Ça change tout. Si on est en train d’avoir cette discussion aujourd’hui, c’est justement parce que je ne suis pas une autrice dont on a volé le texte, c’est parce que je l’ai mis en scène, parce que je l’ai joué. C’est un truc de contrôle sur ma parole, j’ai eu cette intuition et je me suis sauvée la vie en faisant ça. La version de Pour un temps sois peu interprétée sans moi par une autre actrice a existé, mais ce n’était qu’une histoire et pas une œuvre d’art. Pour qu’une œuvre d’art existe, il faut qu’il y ait un dialogue, qu’elle soit en mouvement. Je voulais que ce soit une charge contre la normativité, un spectacle qui dise « regardez comment vous nous traitez ». Pour Jag et Johnny il faut juste accepter de se mettre au service de l’actrice, accepter que tu as déjà une forme mais qu’elle ne peut pas éternellement être identique. 

 

Qu’est-ce qui permet à vos spectacles d’échapper à une forme de fétichisation du corps des personnes trans ou atteintes de maladies mentales, et dans le même temps d’éviter de donner dans le “porno-misère” ?

 

Ce n’est pas mon problème d’éviter ça. Je veux juste qu’on dise de moi que j’ai respecté mes sujets dans mes spectacles. Le reste ne me concerne pas, je n’évite pas du tout le misery porn, j’ai connu la misère et j’en parle. Tant que je fais bien mon taff et que politiquement je suis dans ma grille, c’est bon. Ensuite, c’est le narcissisme propre à chacun. Les bourgeois restent ce qu’ils sont, je ne peux rien y changer. On a tellement l’habitude que le théâtre soit fétichisant, qu’on s’étonne que le mien ne le soit pas.

 

Pour Portrait de Rita qui sera joué au Théâtre Ouvert, vous mettez en scène une histoire que vous n’avez pas directement vécue, au contraire des deux autres spectacles présentés. Comment trouver le juste regard à poser sur le parcours d’une femme de ménage noire émigrée du Cameroun lorsqu’on est une metteuse en scène trans blanche ?

 

Je n’écris pas à la place des gens et je ne crée pas de personnages.
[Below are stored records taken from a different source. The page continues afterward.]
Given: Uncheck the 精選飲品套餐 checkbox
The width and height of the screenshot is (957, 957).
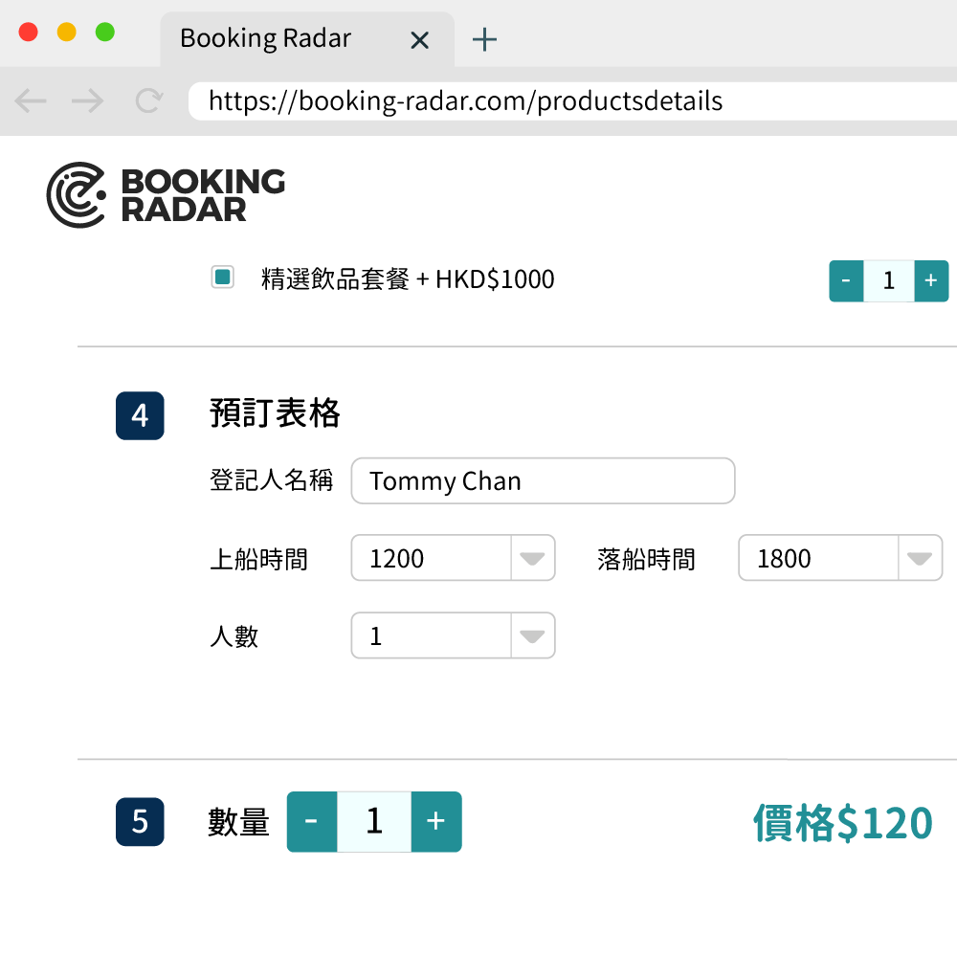Looking at the screenshot, I should [x=223, y=278].
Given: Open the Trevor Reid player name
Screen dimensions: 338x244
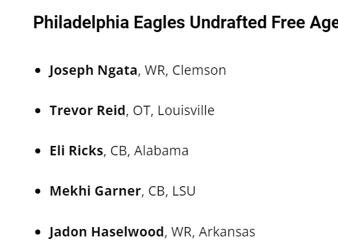Looking at the screenshot, I should (x=87, y=111).
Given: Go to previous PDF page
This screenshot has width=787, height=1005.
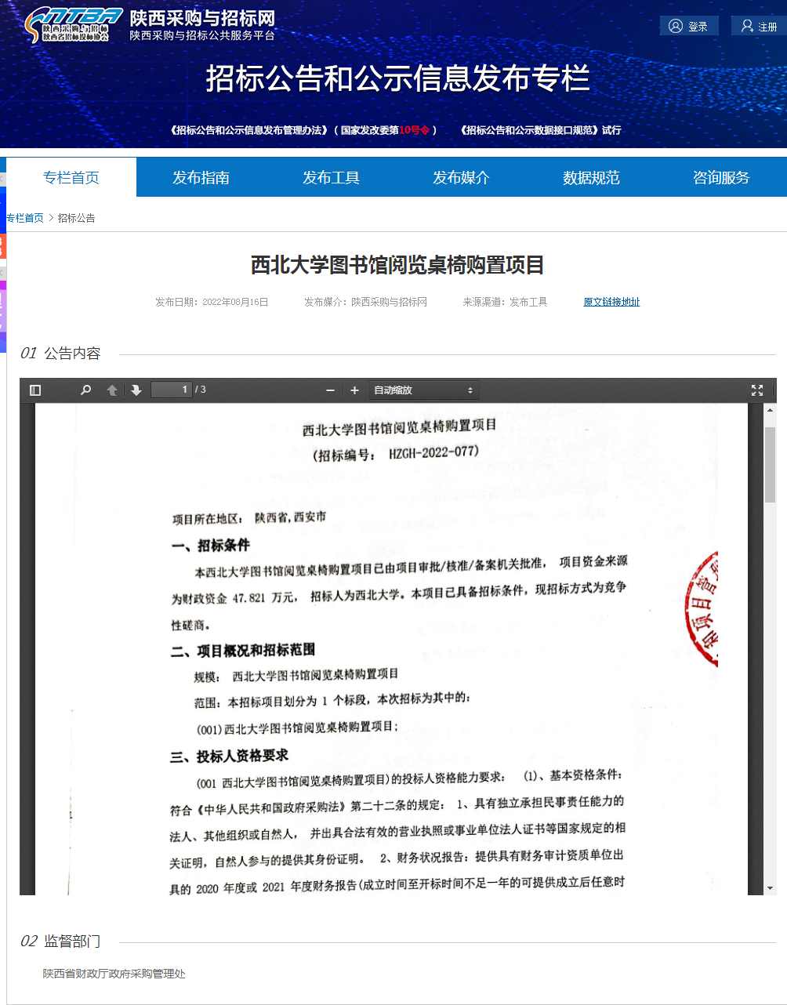Looking at the screenshot, I should [112, 390].
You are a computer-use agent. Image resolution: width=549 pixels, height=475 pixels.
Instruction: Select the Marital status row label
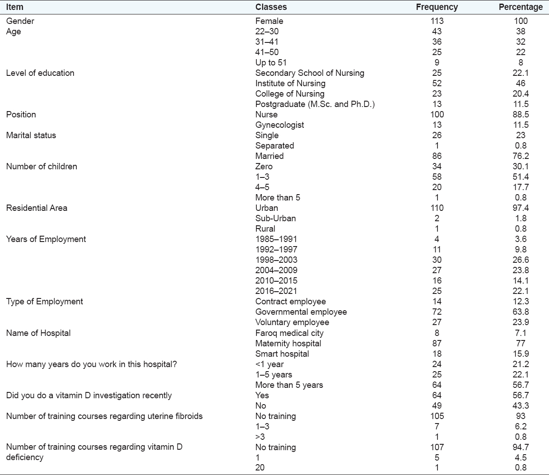pos(31,135)
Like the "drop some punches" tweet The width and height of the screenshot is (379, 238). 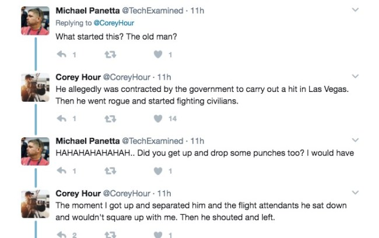[157, 171]
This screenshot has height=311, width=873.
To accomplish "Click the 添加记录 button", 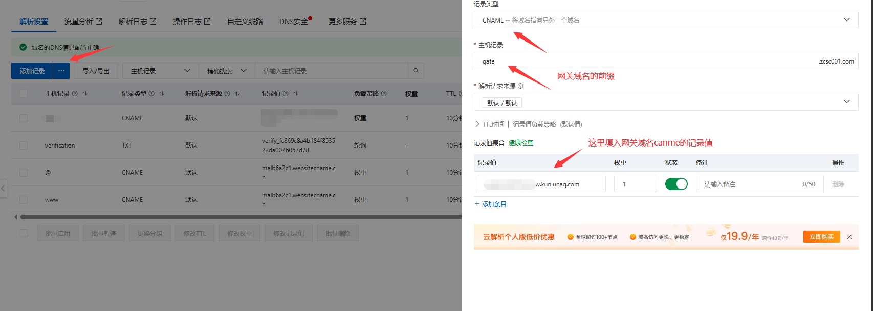I will point(32,71).
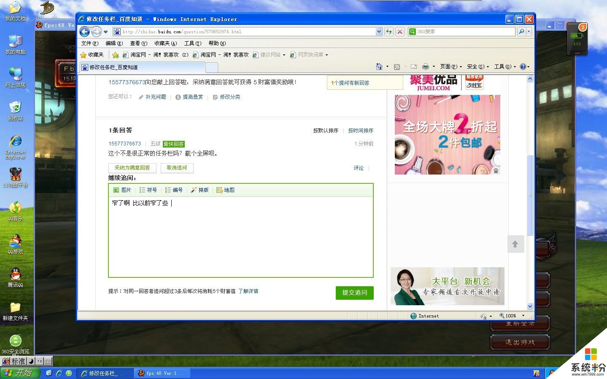Insert a picture using 图片 editor tool
This screenshot has height=379, width=607.
tap(122, 190)
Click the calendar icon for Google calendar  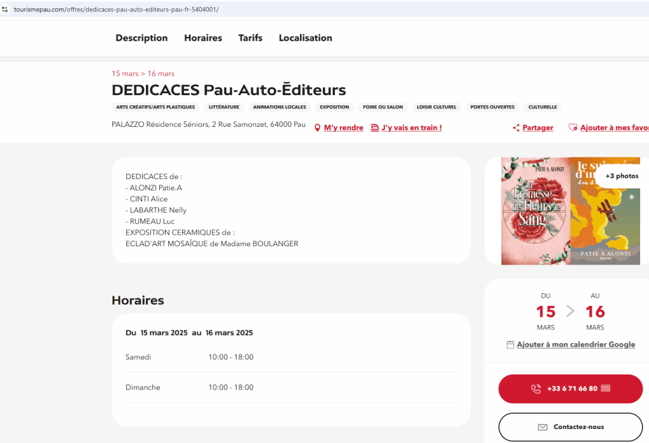(510, 345)
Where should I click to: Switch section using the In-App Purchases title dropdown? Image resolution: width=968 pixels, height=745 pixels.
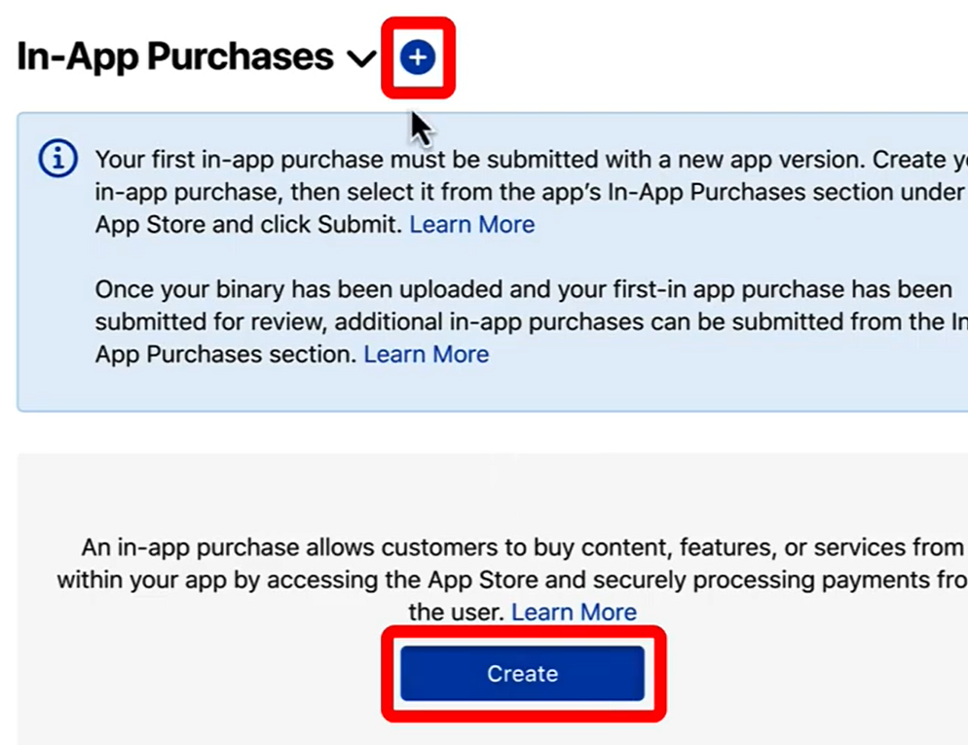click(361, 59)
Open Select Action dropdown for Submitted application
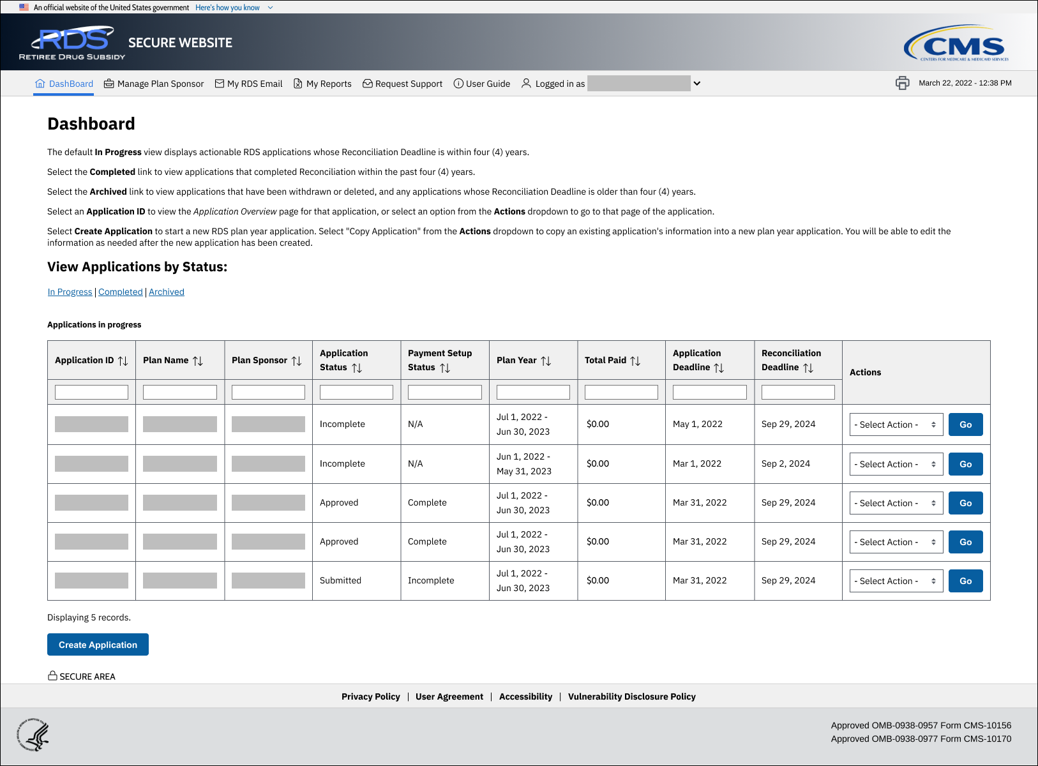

Je ne sais pas ce que c’est de vivre le racisme mais je connais assez bien les blancs et comme on dit : « le racisme c’est une affaire de blanc » ! En tant que trans je vois les mécanismes de la blanchité qui s’activent sur mon corps à moi. Donc pour Portrait de Rita je me suis dit : il faut raconter son histoire en se demandant ce que j’ai en commun avec cette femme noire : la fétichisation, la précarité, la séquestration qu’est la pauvreté. Je ne parle pas de racisme moi, toute la partie sur le racisme c’est le discours de Rita, c’est elle qui en parle. Le reste c’est ma charge à moi contre les blancs, et ça fait un texte qui est… tranquille.

 

Propos recueillis par Jules Adam-Mendras, avril 2025.